#### Exercise objective:
Pull every line that includes the word "pixels" out of the data below and copy it.

#### Available records:
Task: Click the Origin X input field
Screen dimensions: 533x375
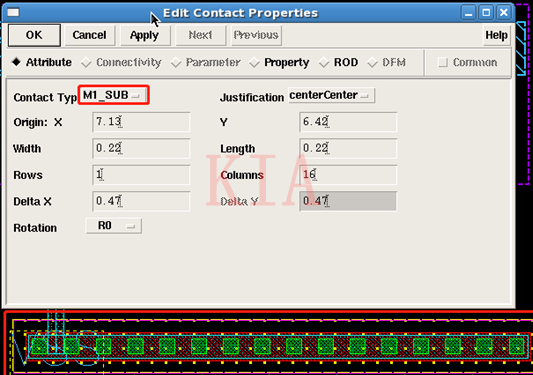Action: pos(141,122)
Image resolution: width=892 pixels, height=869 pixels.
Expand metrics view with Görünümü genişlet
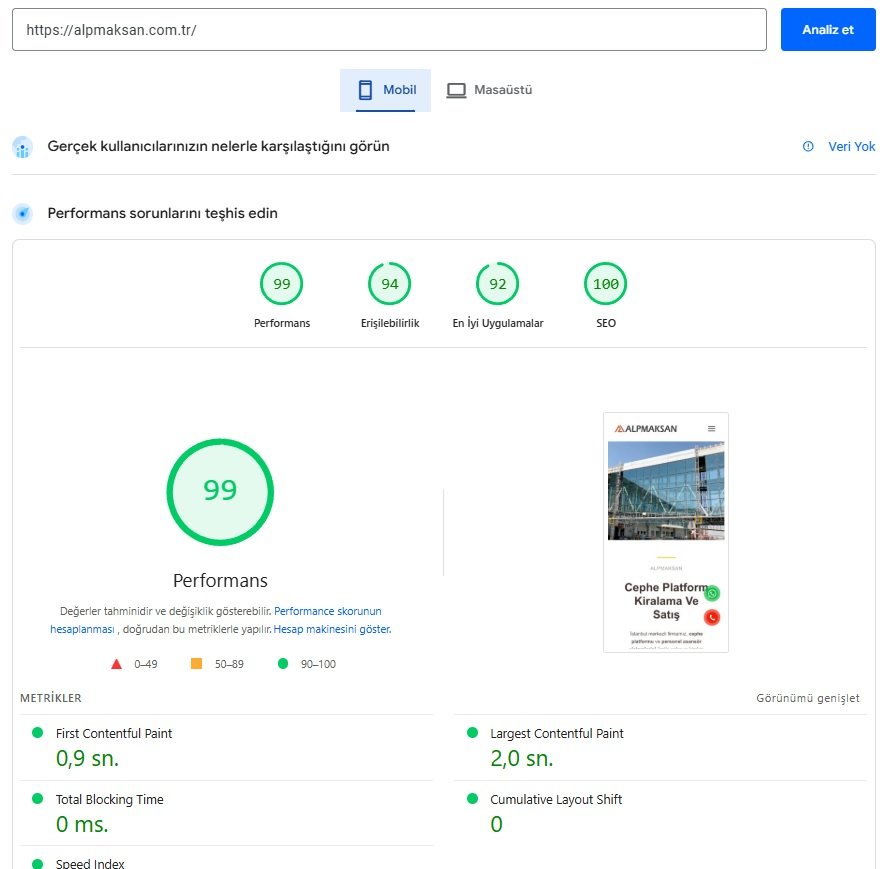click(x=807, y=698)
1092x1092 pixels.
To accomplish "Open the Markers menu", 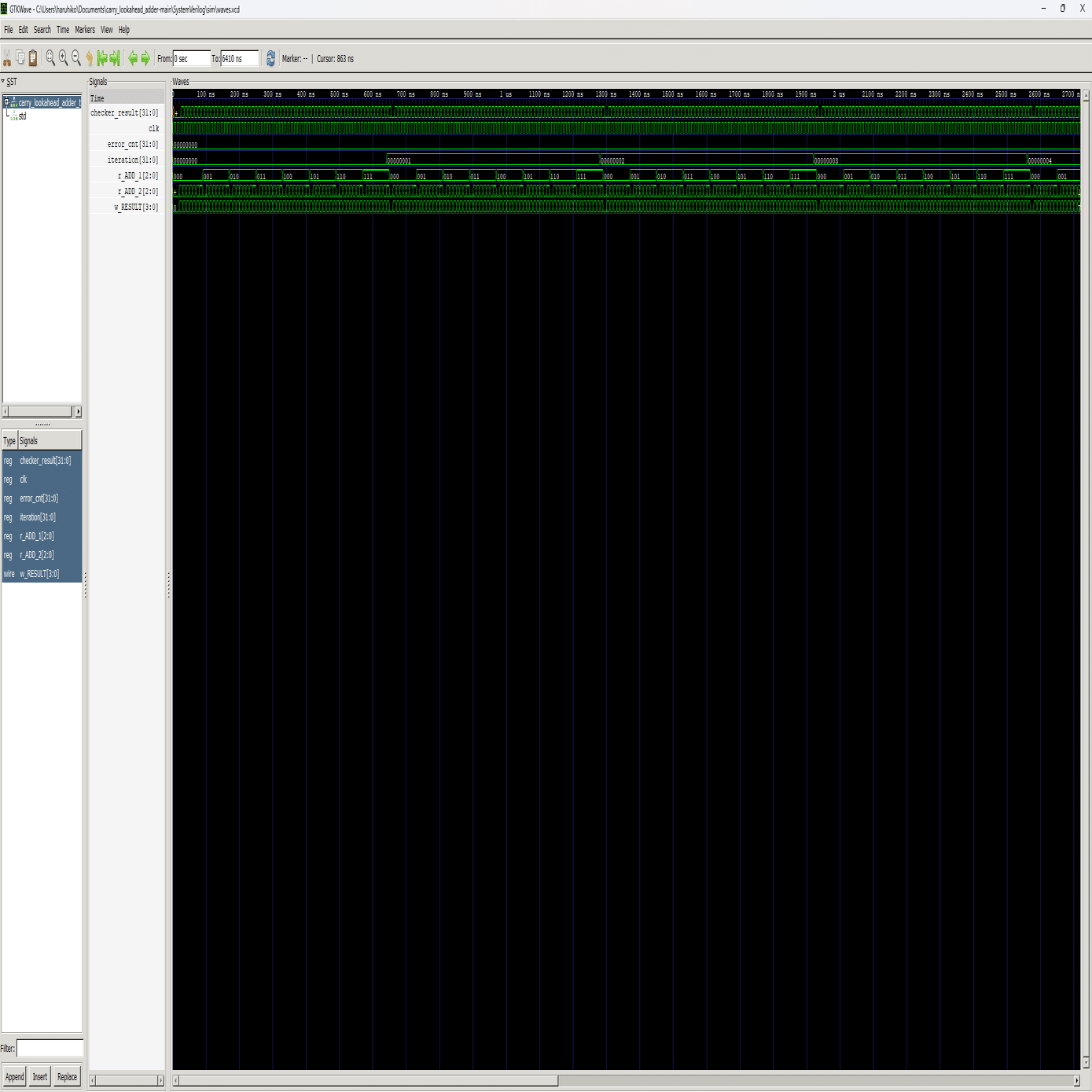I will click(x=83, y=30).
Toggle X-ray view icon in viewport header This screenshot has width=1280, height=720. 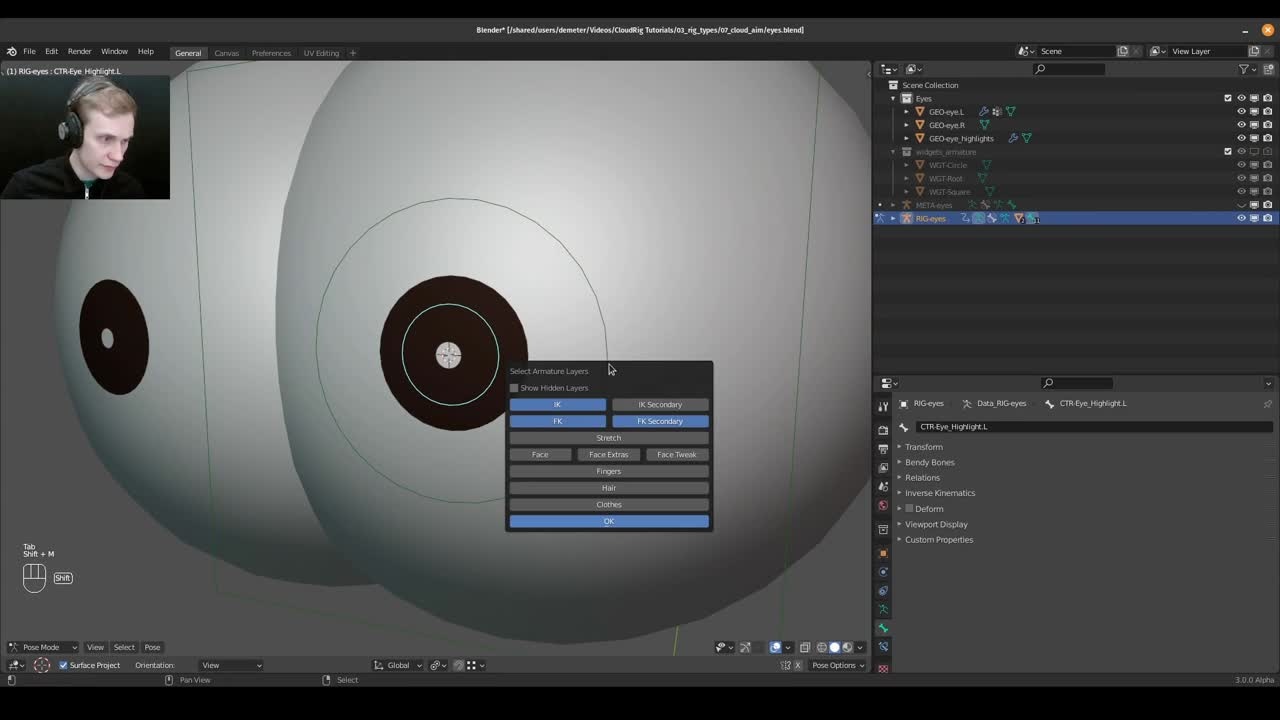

#### Response:
Image resolution: width=892 pixels, height=869 pixels.
1092x1092 pixels.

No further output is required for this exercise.